Start of Passage

By Elin Fredlund

Touch is an important tool for emotional relief that can be incorporated into our indoor environments, architect and designer Felecia Davis said in a virtual seminar recently hosted by the Media Arts and Technology graduate program at UC Santa Barbara. 

Pennsylvania State University Architectural design professor Felecia Davis combines architecture, computing, and psychology in her project FELT. 

“People feel and change material with their bodies. In that process, the materials change them,” Davis told the virtual audience. 

Davis has degrees in architecture and engineering as well as a PhD in Design and Computation from M.I.T. She is an architectural design professor at Pennsylvania State University and director of SOFTLAB which develops responsive textiles, such as those in her latest project FELT (Feeling Emotions Linked through Touch). Davis has also taught at Princeton, Cornell and the Swedish School of Textiles.

With the FELT project, she creates computer-controlled textiles that can transform their texture in response to environmental stimuli. The textiles include small motors that can be turned on and off, which change the fabric as people are touching them.

End of Passage
Start of Supplied entries

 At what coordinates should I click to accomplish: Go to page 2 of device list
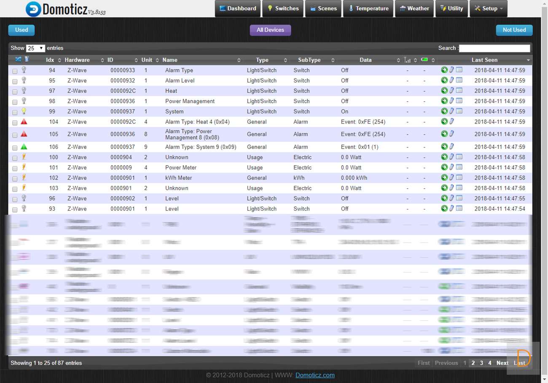coord(473,363)
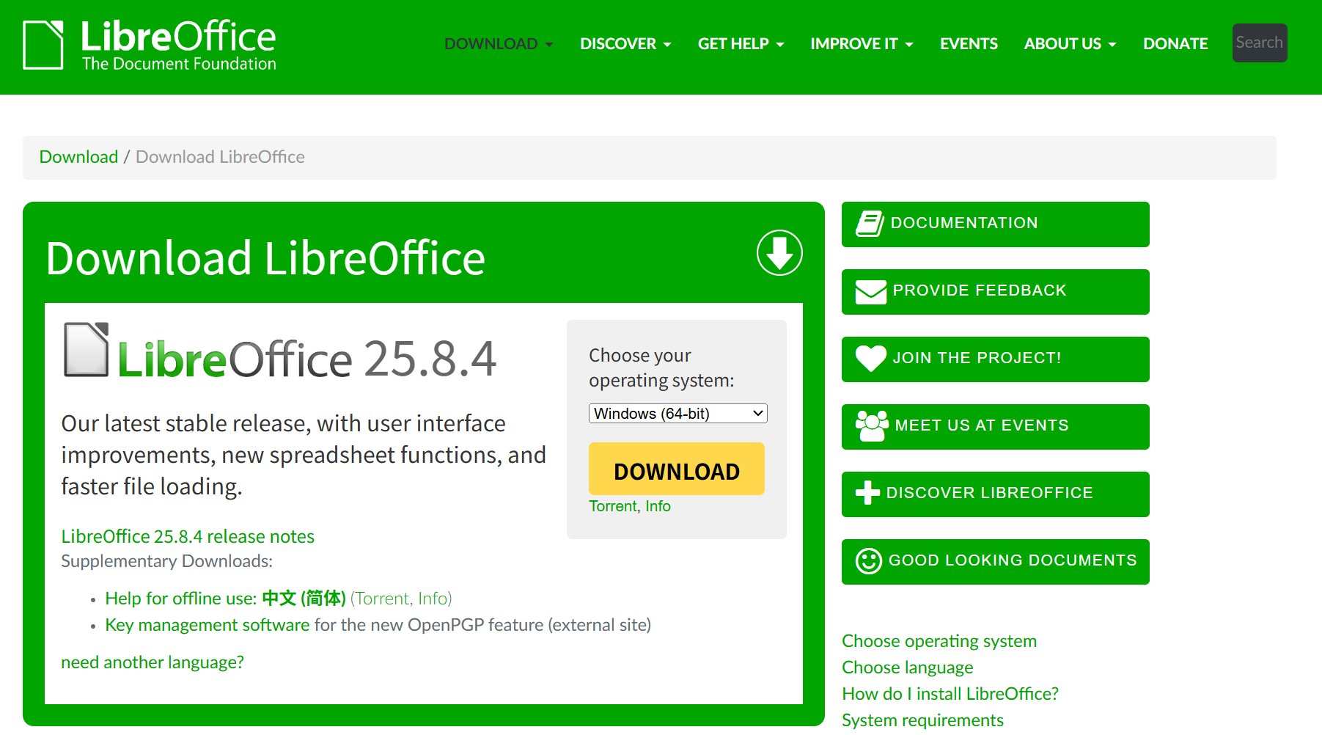Open the About Us menu
Image resolution: width=1322 pixels, height=735 pixels.
(1070, 44)
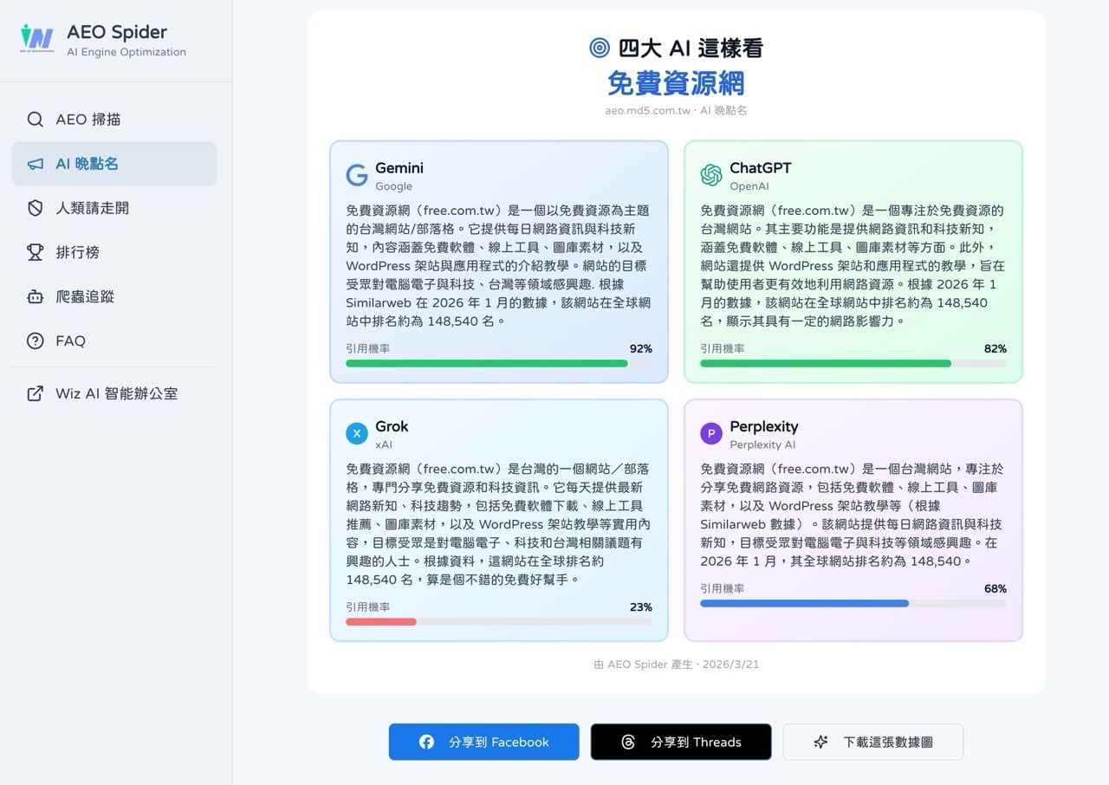Click the robot icon beside 爬蟲追蹤
The width and height of the screenshot is (1109, 785).
[36, 296]
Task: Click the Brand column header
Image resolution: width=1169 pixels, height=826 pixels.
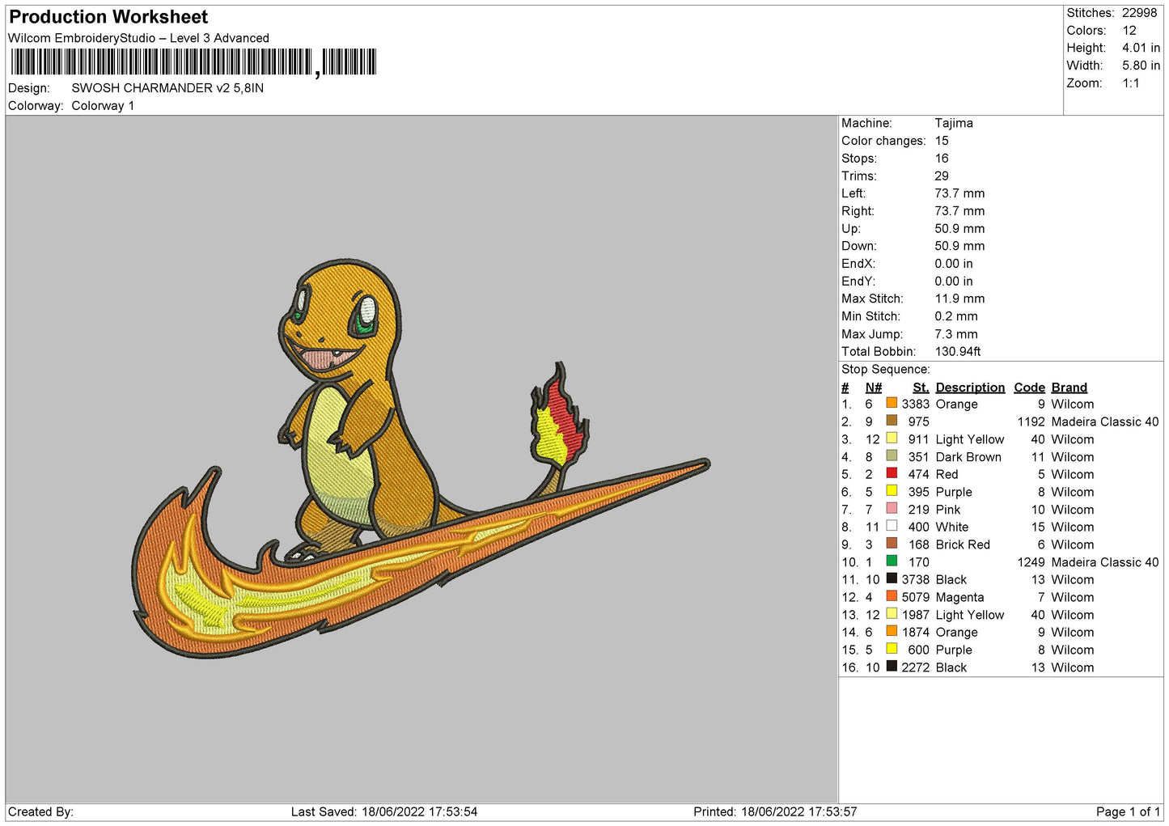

End of Supplied entries

Assignment: Can you extract everything in the article on Felecia Davis's touch-responsive textiles from "By Elin Fredlund" down to "the virtual audience."?

Answer box:
By Elin Fredlund

Touch is an important tool for emotional relief that can be incorporated into our indoor environments, architect and designer Felecia Davis said in a virtual seminar recently hosted by the Media Arts and Technology graduate program at UC Santa Barbara. 

Pennsylvania State University Architectural design professor Felecia Davis combines architecture, computing, and psychology in her project FELT. 

“People feel and change material with their bodies. In that process, the materials change them,” Davis told the virtual audience.